Personal information
- Nickname: Arc Angel
- Nationality: Australian
- Born: 25 January 1964 (age 62) London, England
- Height: 6 ft 2 in (188 cm)
- Weight: super middle/light heavy/cruiserweight

Boxing career
- Reach: 75 in (191 cm)
- Stance: Orthodox

Boxing record
- Total fights: 33
- Wins: 25 (KO 11)
- Losses: 7 (KO 5)
- Draws: 1

= Guy Waters =

Australian boxer

Guy "Arc Angel" Waters (born 25 January 1964) is an Australian professional welter/light middle/middle/super middle/light heavy/cruiserweight boxer of the 1980s, 1990s and 2000s.
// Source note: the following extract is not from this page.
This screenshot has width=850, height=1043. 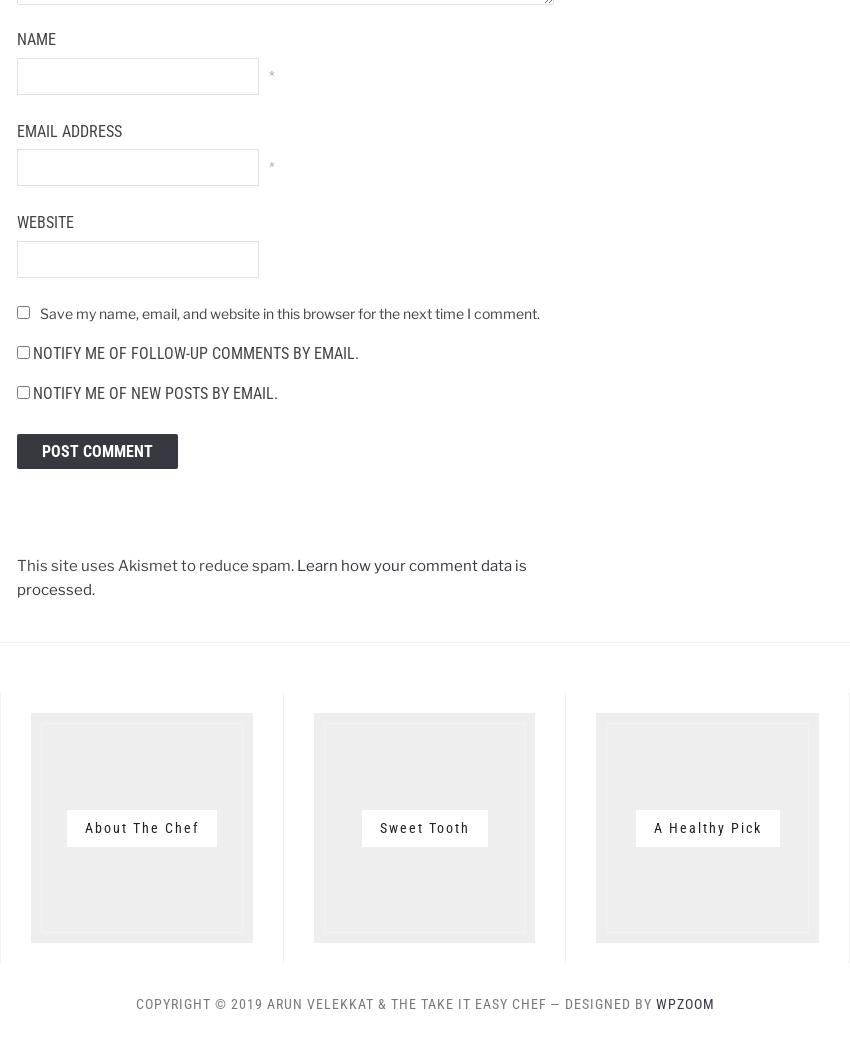 What do you see at coordinates (195, 351) in the screenshot?
I see `'Notify me of follow-up comments by email.'` at bounding box center [195, 351].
He won the New South Wales State (Australia) light heavyweight title, Australian light heavyweight title, Oriental and Pacific Boxing Federation (OPBF) light heavyweight title, Australasian Light Heavyweight Title, World Boxing Federation (WBF) light heavyweight title, International Boxing Federation (IBF) Pan Pacific super middleweight title, Oriental and Pacific Boxing Federation (OPBF) super middleweight title, and Commonwealth light heavyweight title. He was also a challenger for the WBC light heavyweight title against Dennis Andries, World Boxing Association (WBA) World light heavyweight title against Virgil Hill, World Boxing Council (WBC) cruiserweight title against Juan Carlos Gómez, and Commonwealth super middleweight title against David Starie. His professional fighting weight varied from 167+1/2 lb, i.e. super middleweight to 185+1/4 lb, i.e. cruiserweight.